裂けてしまった耳たぶは、もうキレイには戻らないものだと諦めてはいませんか?
生まれつきの方も、ピアスなどによって裂けてしまった方も、耳たぶは意外にも目立つ部分であるために気になってしまうでしょう。日常生活に支障をきたすことは少ないですが、仕事や人目の問題から耳たぶはキレイでいたほうが良いとされることもあります。

耳垂裂の治療は手術でしか治すことができませんが、そこまで大掛かりなものではありません。手術時間は短時間で終わり、リスクやダウンタイムも少ないので、比較的気軽に受けられる手術です。
耳垂裂の手術方法は様々な方法が考案されており、一概にどれが優れているとは言えません。耳の形、分厚さ、変形の具合によって最適な治療法は変わってくるので、カウンセリングの時点で医師とよく相談し、診てもらいましょう。

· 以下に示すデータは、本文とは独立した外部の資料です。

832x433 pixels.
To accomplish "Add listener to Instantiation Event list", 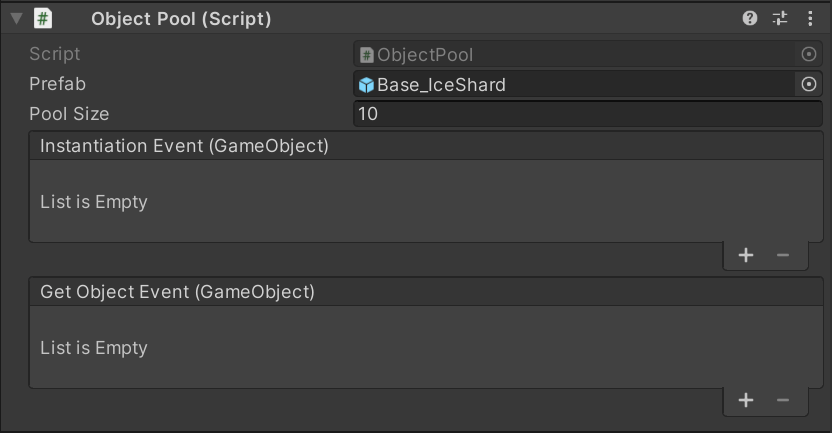I will (x=746, y=255).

裂けた耳たぶでは、再度ピアスをつけることは難しいです。
しっかりと治療することで、ほぼ元通りのきれいな耳たぶにすることができるので、完治した際には(手術後約1年後)またピアス穴をあけて、オシャレを楽しむことができます。
生まれつきの方も含め、耳垂裂でお悩みの方は一度手術を検討してみてはいかがでしょうか?